◆ **Requirement**
Repeat the data below in full. Pictures must not be part of the copy.

Content starts

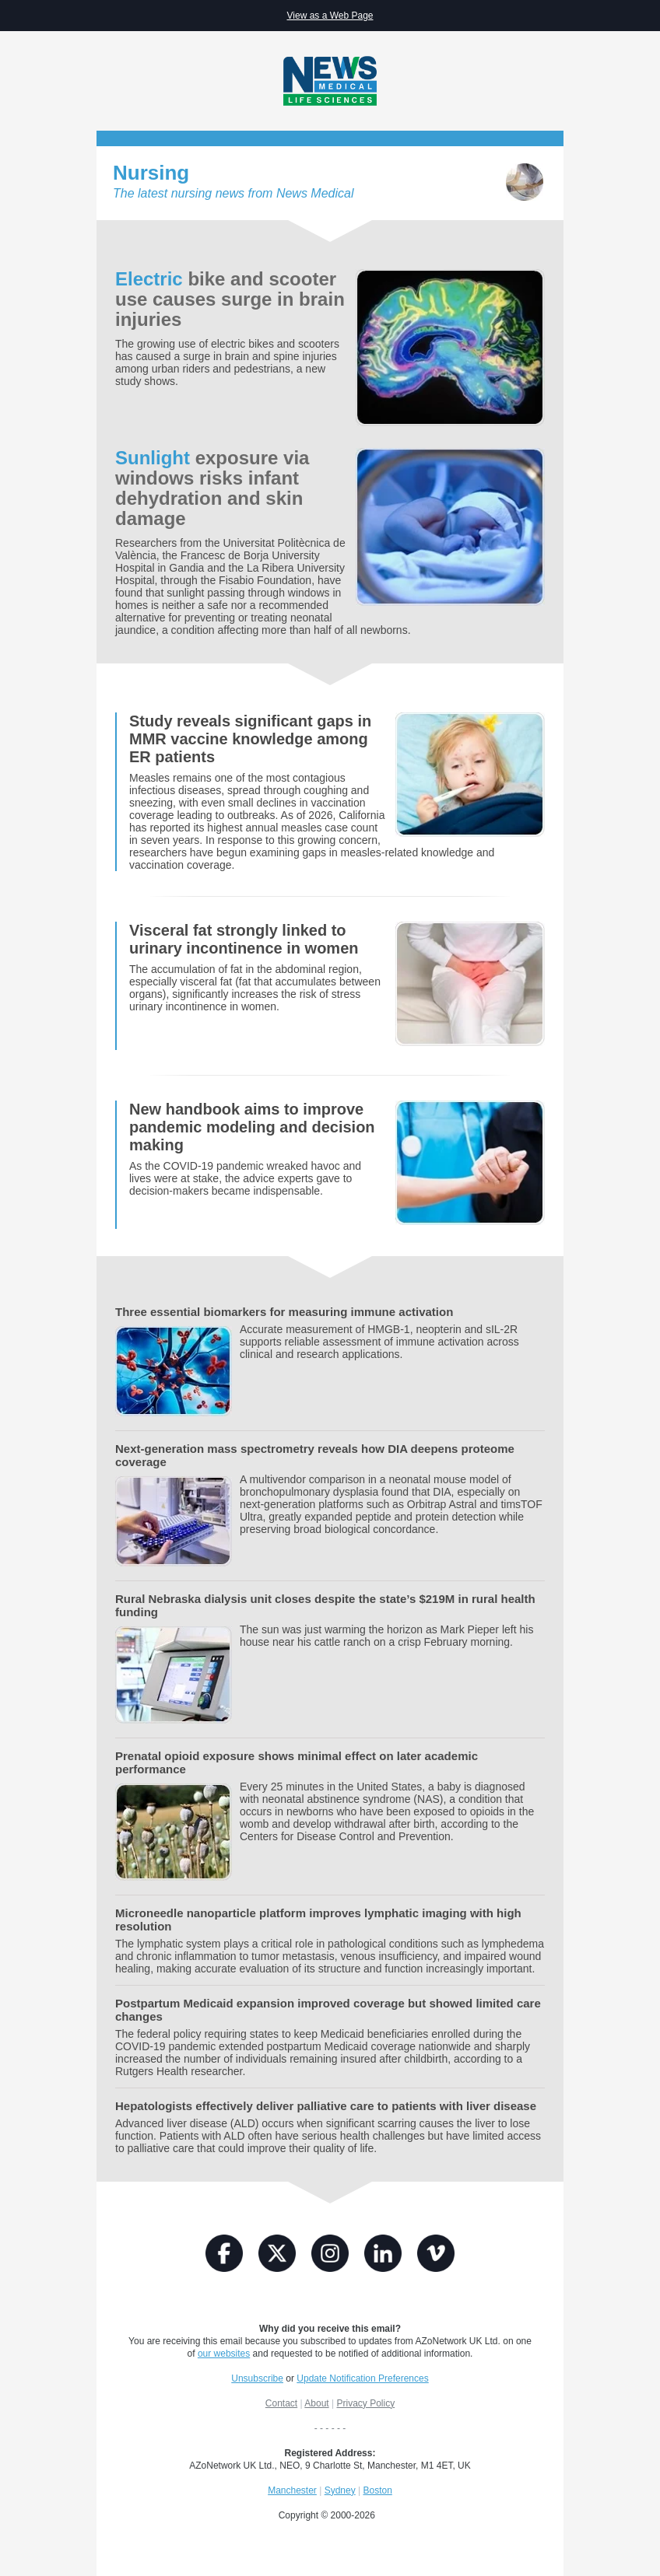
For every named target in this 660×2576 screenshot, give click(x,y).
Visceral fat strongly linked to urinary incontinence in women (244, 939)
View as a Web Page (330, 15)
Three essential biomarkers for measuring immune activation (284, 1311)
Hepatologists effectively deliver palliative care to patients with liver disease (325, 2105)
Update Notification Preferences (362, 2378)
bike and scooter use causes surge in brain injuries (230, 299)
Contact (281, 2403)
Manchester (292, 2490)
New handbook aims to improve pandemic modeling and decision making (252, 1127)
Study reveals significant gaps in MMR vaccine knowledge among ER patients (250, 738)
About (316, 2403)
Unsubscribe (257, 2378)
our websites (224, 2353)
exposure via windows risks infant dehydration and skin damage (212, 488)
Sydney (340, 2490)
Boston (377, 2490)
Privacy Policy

Content ends

◆ **Solution to the problem**
For every named target in this 660×2576 screenshot, give click(x,y).
Visceral fat strongly linked to urinary incontinence in women (244, 939)
View as a Web Page (330, 15)
Three essential biomarkers for measuring immune activation (284, 1311)
Hepatologists effectively deliver palliative care to patients with liver disease (325, 2105)
Update Notification Preferences (362, 2378)
bike and scooter use causes surge in brain injuries (230, 299)
Contact (281, 2403)
Manchester (292, 2490)
New handbook aims to improve pandemic modeling and decision making (252, 1127)
Study reveals significant gaps in MMR vaccine knowledge among ER patients (250, 738)
About (316, 2403)
Unsubscribe (257, 2378)
our websites (224, 2353)
exposure via windows risks infant dehydration and skin damage (212, 488)
Sydney (340, 2490)
Boston (377, 2490)
Privacy Policy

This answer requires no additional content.